Give the records below again in full, exactly as written, but without any images.

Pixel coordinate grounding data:
----------------------------------------
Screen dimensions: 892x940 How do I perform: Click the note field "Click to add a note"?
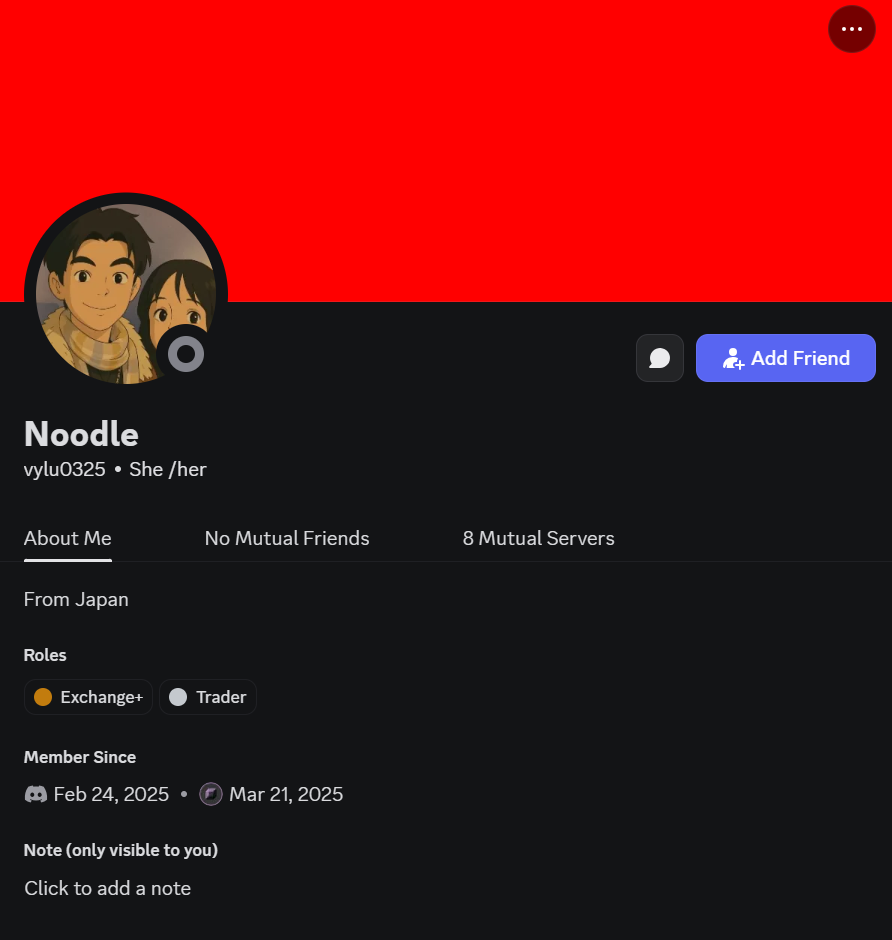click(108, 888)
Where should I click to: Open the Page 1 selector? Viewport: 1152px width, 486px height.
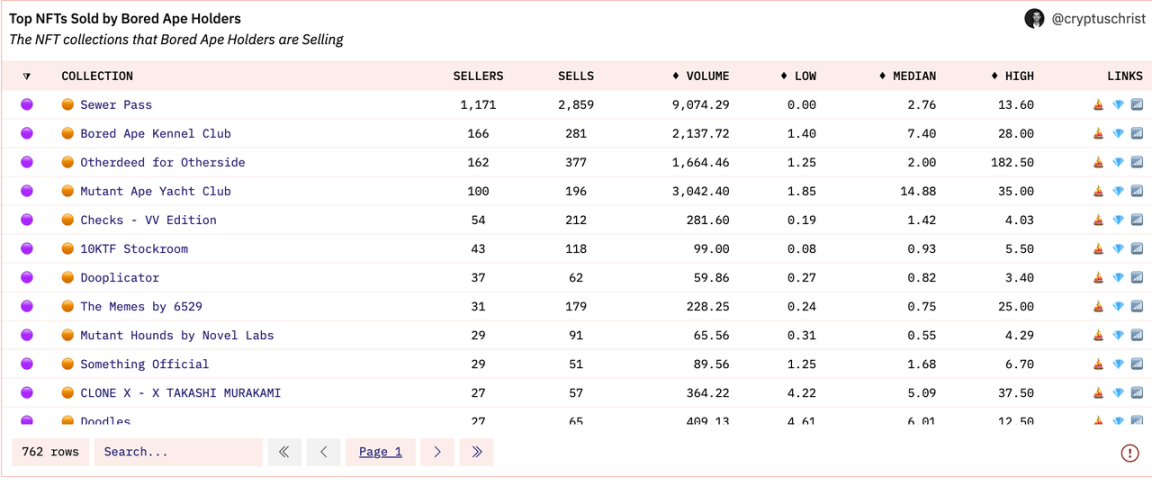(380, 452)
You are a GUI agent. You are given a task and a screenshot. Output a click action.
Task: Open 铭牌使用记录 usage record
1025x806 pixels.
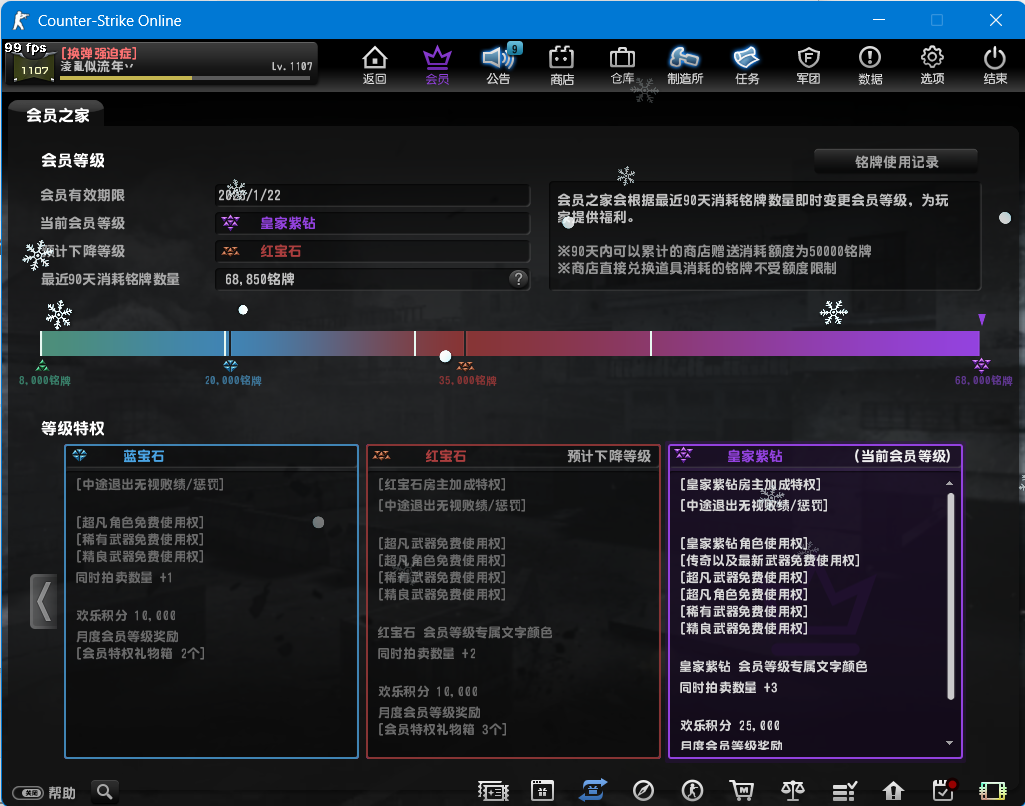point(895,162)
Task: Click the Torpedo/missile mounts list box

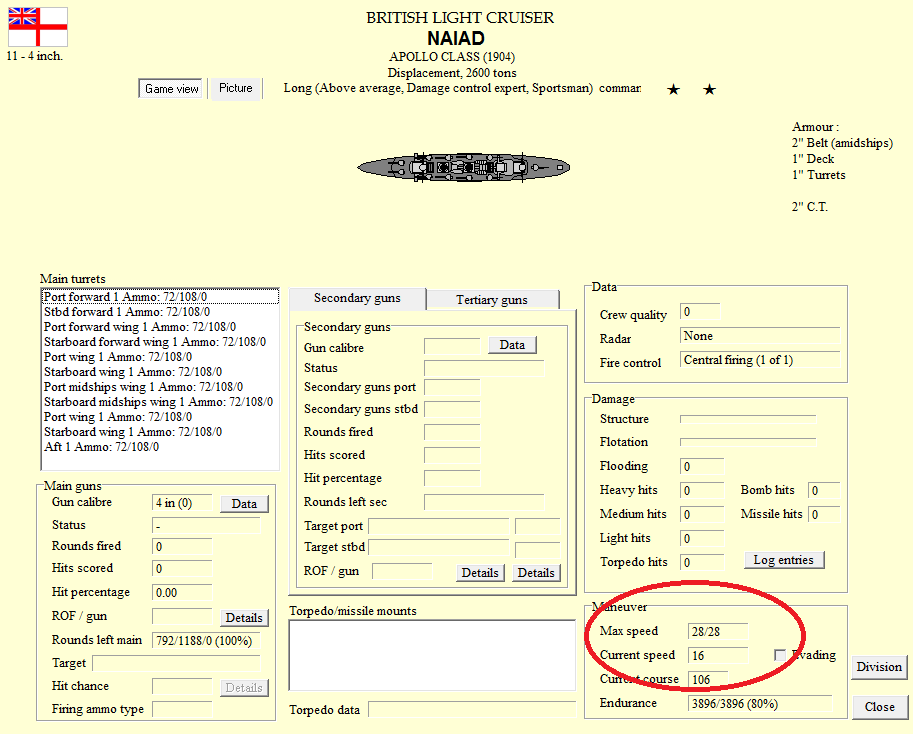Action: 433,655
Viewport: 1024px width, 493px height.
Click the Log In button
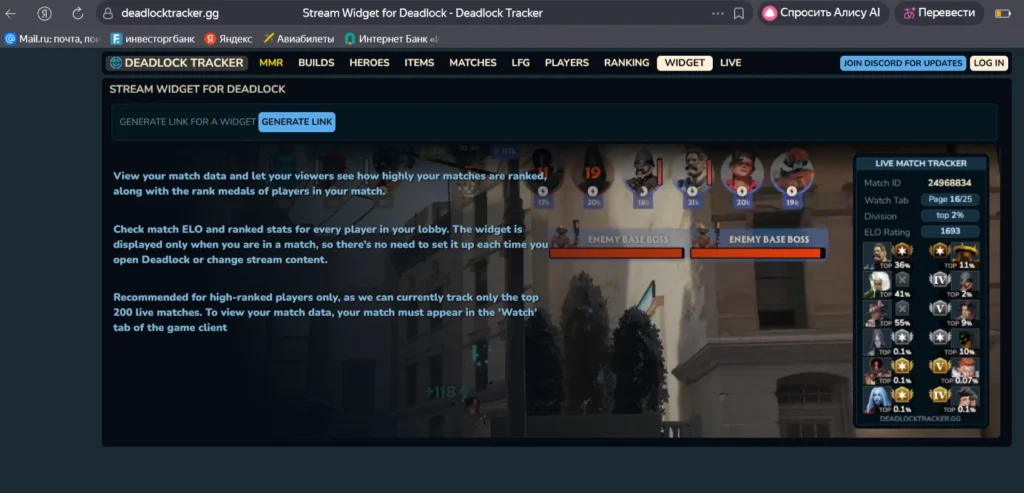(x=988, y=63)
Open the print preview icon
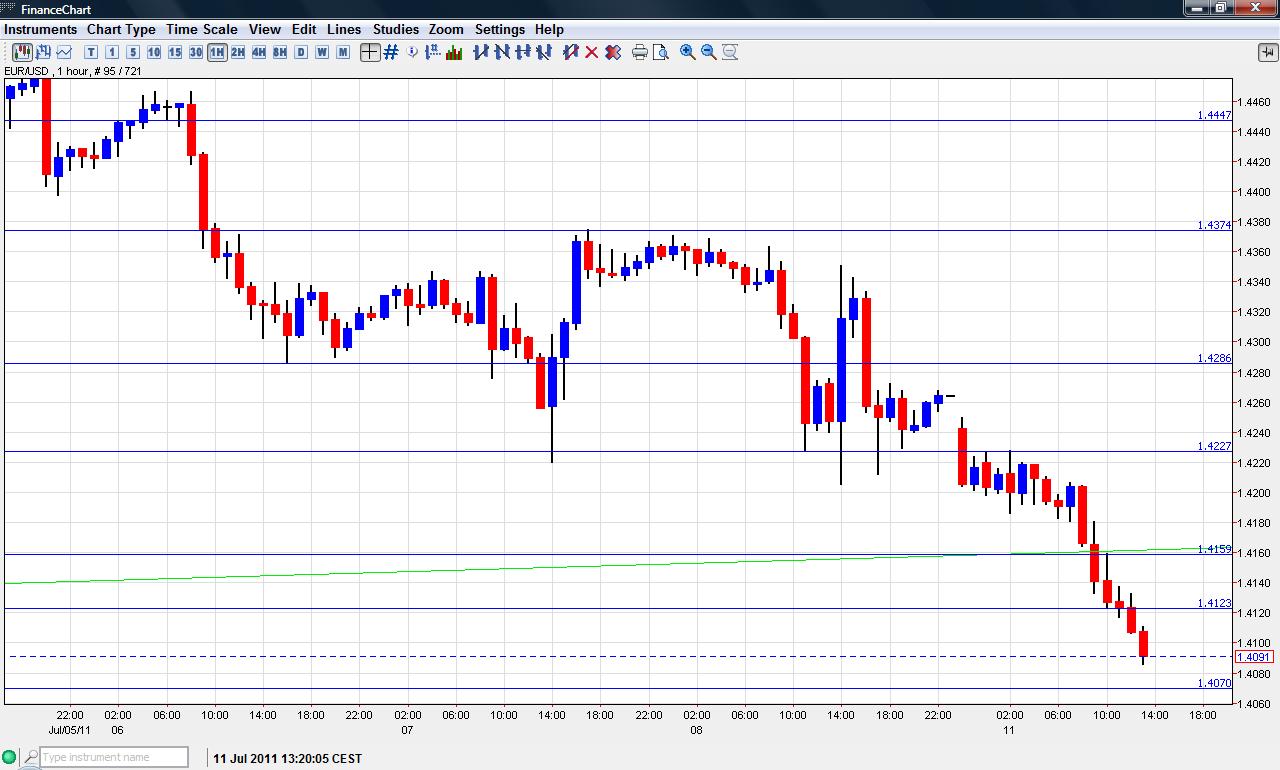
----------------------------------------
• _Response for this exercise_
Screen dimensions: 892x940 How do I perform: Click the note field "Click to add a note"?
click(108, 888)
Where should I click to: Open the Page 1 selector? Viewport: 1152px width, 486px height.
(380, 452)
You are a GUI agent. You are given a task and a screenshot. Output a click action.
Task: Open 铭牌使用记录 usage record
1025x806 pixels.
point(895,162)
Task: Click the Torpedo/missile mounts list box

Action: 433,655
Viewport: 1024px width, 493px height.
Click the Log In button
(x=988, y=63)
Open the print preview icon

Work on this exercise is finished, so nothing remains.